FSC error during refinement on cluster

david.haselbach · December 3, 2018, 1:43pm

Hi,

when I run my refinments on our cluster I do frequently get them stopped with the following error:

cryosparc2_compute/sigproc.py:765: RuntimeWarning: invalid value encountered in divide
fsc_true = (fsc_t - fsc_n) / (1.0 - fsc_n)
0.143 at 78.593 radwn. 0.5 at 56.354 radwn. Took 93.385s.

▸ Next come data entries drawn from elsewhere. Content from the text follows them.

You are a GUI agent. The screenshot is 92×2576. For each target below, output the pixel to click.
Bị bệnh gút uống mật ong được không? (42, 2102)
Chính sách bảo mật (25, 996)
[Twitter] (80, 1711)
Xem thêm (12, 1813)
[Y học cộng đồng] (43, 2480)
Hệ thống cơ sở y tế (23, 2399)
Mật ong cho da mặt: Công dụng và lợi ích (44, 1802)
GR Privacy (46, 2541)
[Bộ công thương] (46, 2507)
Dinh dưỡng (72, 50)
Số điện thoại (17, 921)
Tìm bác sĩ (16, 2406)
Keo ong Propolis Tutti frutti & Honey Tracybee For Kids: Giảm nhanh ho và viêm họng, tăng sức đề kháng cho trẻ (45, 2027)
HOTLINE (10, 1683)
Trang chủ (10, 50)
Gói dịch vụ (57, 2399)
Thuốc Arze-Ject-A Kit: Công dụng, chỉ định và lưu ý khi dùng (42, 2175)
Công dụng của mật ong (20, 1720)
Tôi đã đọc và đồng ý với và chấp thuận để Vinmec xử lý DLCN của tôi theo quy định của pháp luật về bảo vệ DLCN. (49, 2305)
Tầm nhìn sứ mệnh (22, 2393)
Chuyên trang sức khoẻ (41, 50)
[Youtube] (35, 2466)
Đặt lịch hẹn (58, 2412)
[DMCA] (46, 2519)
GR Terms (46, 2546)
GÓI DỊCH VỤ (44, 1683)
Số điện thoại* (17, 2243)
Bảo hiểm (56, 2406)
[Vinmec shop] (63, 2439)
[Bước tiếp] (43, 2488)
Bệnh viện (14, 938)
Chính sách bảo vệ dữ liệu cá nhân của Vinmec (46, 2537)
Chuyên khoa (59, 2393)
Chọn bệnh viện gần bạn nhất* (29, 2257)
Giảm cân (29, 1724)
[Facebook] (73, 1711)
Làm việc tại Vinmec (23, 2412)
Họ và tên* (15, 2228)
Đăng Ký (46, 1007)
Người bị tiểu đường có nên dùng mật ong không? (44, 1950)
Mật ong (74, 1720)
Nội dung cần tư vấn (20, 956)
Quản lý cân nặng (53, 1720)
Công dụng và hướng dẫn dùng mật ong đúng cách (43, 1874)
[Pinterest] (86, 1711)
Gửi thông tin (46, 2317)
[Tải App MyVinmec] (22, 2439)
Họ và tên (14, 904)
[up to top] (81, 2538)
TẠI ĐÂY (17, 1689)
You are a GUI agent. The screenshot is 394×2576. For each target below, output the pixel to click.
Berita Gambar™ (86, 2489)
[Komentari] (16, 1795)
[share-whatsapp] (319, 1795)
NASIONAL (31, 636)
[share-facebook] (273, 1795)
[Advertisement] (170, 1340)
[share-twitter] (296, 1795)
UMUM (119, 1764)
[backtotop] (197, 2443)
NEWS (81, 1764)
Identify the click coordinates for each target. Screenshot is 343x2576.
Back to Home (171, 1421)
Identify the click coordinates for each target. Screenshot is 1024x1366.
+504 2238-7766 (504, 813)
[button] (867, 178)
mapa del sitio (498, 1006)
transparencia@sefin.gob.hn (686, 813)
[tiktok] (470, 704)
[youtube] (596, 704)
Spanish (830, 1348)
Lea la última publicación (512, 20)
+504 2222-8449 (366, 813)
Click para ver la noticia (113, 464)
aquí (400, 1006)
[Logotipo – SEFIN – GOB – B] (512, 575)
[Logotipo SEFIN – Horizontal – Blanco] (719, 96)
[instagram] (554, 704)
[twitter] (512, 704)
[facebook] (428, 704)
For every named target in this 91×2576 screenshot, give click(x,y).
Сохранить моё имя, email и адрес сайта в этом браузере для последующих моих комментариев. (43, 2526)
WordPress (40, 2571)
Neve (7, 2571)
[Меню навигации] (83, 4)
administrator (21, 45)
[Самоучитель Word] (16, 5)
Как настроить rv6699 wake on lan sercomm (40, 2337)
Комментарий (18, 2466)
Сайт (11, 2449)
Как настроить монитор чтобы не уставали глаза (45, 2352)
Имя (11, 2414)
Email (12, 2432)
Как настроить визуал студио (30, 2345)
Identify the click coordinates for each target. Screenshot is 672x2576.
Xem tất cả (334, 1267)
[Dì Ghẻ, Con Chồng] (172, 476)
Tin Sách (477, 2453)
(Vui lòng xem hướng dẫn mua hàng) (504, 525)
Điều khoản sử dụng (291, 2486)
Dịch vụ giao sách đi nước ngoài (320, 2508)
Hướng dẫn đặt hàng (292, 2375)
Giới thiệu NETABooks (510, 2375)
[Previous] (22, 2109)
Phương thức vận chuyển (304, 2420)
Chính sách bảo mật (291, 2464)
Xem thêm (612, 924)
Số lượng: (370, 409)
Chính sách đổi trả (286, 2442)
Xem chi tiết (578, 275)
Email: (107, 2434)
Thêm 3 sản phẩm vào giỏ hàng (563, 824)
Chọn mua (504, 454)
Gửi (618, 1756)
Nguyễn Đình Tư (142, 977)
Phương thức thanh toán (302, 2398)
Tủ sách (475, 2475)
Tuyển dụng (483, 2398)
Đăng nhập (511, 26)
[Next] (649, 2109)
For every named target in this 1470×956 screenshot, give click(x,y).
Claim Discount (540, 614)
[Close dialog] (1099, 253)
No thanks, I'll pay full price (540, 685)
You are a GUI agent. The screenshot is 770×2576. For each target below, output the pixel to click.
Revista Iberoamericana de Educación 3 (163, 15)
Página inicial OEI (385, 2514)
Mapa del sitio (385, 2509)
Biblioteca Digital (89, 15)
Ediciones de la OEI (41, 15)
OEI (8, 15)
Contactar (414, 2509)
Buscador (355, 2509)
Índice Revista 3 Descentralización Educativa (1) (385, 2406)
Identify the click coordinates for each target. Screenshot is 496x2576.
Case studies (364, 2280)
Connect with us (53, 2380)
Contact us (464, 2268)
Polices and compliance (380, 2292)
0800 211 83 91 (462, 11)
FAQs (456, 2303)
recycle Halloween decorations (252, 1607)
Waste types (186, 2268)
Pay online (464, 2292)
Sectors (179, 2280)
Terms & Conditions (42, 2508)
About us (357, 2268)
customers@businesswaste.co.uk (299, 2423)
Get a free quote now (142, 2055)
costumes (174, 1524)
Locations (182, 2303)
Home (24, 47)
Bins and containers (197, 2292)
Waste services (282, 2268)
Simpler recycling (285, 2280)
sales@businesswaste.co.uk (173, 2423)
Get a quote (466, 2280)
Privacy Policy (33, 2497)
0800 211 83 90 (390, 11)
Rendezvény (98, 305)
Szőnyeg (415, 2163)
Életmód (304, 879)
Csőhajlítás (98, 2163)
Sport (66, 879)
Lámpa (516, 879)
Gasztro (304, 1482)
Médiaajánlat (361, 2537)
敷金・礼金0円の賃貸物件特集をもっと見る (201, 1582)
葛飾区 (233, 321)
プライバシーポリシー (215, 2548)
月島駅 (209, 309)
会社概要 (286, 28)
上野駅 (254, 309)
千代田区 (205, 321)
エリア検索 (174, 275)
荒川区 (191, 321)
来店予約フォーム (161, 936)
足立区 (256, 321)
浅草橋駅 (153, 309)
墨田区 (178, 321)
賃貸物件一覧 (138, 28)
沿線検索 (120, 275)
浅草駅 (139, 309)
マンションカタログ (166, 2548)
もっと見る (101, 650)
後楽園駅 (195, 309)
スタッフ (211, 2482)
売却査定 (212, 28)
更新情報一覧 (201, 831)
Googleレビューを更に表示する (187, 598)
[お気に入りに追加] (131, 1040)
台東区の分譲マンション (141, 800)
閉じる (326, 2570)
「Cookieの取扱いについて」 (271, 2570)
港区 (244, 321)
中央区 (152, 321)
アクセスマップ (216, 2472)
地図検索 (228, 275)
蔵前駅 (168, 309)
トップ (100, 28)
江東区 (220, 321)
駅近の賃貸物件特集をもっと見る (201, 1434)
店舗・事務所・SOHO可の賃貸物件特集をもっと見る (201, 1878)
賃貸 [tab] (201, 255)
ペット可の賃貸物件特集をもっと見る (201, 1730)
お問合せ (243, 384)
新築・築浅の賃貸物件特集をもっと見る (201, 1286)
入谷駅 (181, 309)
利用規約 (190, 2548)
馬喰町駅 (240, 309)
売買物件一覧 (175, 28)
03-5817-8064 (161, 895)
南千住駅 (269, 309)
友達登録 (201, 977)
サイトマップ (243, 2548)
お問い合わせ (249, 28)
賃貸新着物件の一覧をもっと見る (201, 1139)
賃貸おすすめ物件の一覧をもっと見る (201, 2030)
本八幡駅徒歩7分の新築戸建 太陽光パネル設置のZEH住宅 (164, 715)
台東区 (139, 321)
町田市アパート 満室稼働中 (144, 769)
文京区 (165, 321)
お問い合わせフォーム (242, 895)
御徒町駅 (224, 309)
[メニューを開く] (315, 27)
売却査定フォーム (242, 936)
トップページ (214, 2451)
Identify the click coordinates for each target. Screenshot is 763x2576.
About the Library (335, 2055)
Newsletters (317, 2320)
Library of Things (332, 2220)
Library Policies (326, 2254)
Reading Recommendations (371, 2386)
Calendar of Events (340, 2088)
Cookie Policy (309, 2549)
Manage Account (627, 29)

But when i run the same job on a workstation it easily runs through. what could be the issue?

Best,

David

stephan · December 3, 2018, 3:14pm

Hey @david.haselbach,

Is there a dependency mismatch on the cluster node versus the workstation (i.e. CUDA version)?

david.haselbach · December 3, 2018, 4:33pm

I am not sure can I find this out somehow?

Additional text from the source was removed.